Em Alta Eleições 2026 políticafuteboldesportoPortugalinternacionaisgovernopessoas

Converse com o Telinha

Telinha
Oi! Posso responder perguntas apenas com base nesta matéria. O que você quer saber?

Ébola em Itália: autoridades analisam dois casos vindos de Uganda

Alerta sanitário na Lombardia após regresso do Uganda; dois suspeitos de Ébola em Milão sob vigilância, resultados dos testes esperados hoje

Hospital e pessoal de saúde com fatos de proteção contra o vírus Ébola
0:00
Carregando...
0:00

A Itália está em alerta devido a dois casos suspeitos de Ébola, registados na região de Como, após regresso de Uganda. Dois cidadãos, uma mulher de Lurate Caccivio e um homem de Bulgarograsso, regressaram há menos de 24 horas com outros familiares, após três meses de cooperação humanitária. Mantêm sintomas compatíveis com o vírus.

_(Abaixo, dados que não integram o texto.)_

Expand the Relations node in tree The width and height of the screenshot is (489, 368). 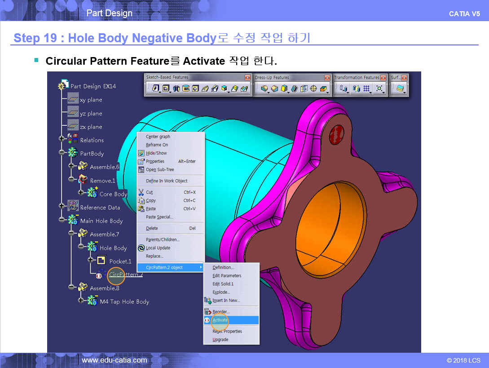click(x=62, y=139)
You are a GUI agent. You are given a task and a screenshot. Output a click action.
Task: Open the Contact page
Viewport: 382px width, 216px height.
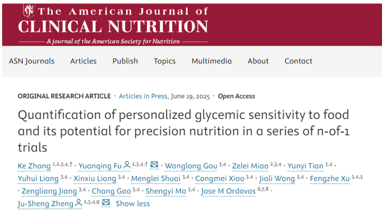click(299, 61)
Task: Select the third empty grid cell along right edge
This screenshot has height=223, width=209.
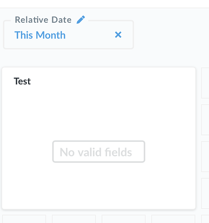Action: (x=205, y=157)
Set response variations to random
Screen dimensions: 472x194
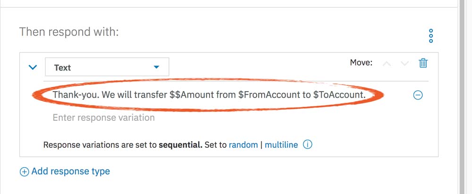(x=243, y=145)
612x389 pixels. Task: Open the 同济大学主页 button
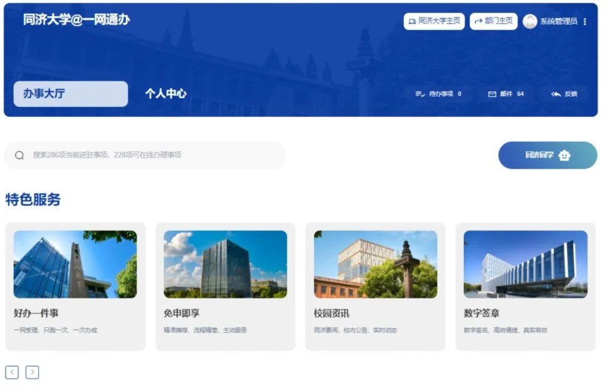[x=434, y=21]
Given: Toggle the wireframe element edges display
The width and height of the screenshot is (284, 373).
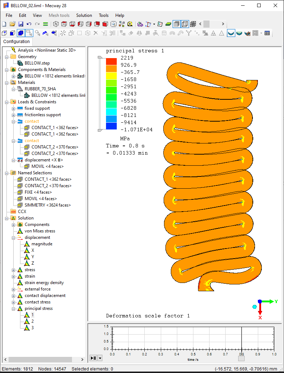Looking at the screenshot, I should 185,24.
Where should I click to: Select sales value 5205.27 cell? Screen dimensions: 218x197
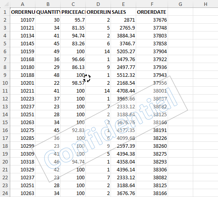pyautogui.click(x=123, y=51)
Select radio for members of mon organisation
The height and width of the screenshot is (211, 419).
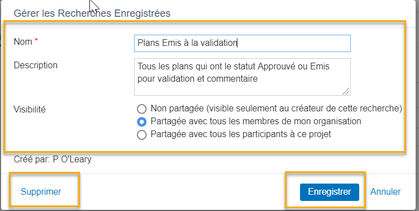click(142, 122)
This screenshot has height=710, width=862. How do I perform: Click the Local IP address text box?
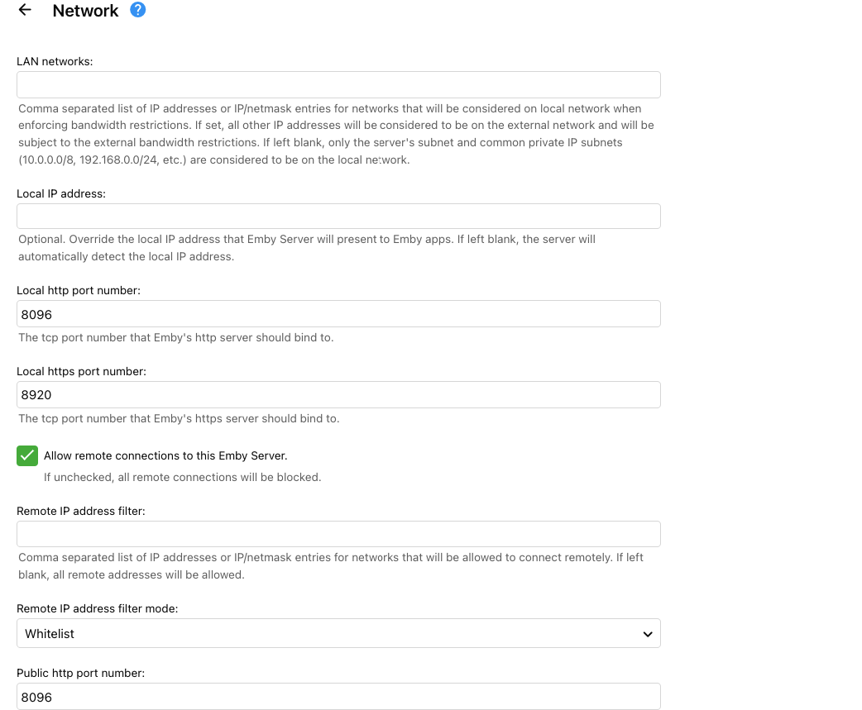tap(338, 216)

Os serviços de saúde ativaram o protocolo de emergência na Lombardia. Os doentes foram transferidos para o Hospital Sacco de Milão, unidade especializada em doenças infecciosas de alto risco, para realização de exames conforme protocolos nacionais e internacionais.

Ainda não há confirmação oficial de Ébola, segundo explicou o responsável regional pela saúde, Guido Bertolaso. Os resultados de diagnóstico são esperados durante a tarde, com permanência de vigilância intensiva até confirmação clínica.

Situação clínica dos pacientes

A mulher, de 30 anos, apresenta febre alta e perturbações neurológicas. A filha, também em Uganda, contraiu malária. O homem, 31 anos, regista febre de 38ºC e sintomas gastrointestinais, mantendo-se sob vigilância.

As autoridades destacam que a hipótese mais provável é malária, em vez de Ébola. Enquanto isso, os outros cinco membros das duas famílias estão a ser monitorizados pelas autoridades de saúde.

Resposta institucional e vigilância

O Ministério da Saúde assegura que o risco em Itália permanece muito baixo e que o sistema de resposta a emergências está operacional. O acompanhamento é realizado em cooperação com a Região Lombardia e unidades como Spallanzani (Roma) e Sacco (Milão).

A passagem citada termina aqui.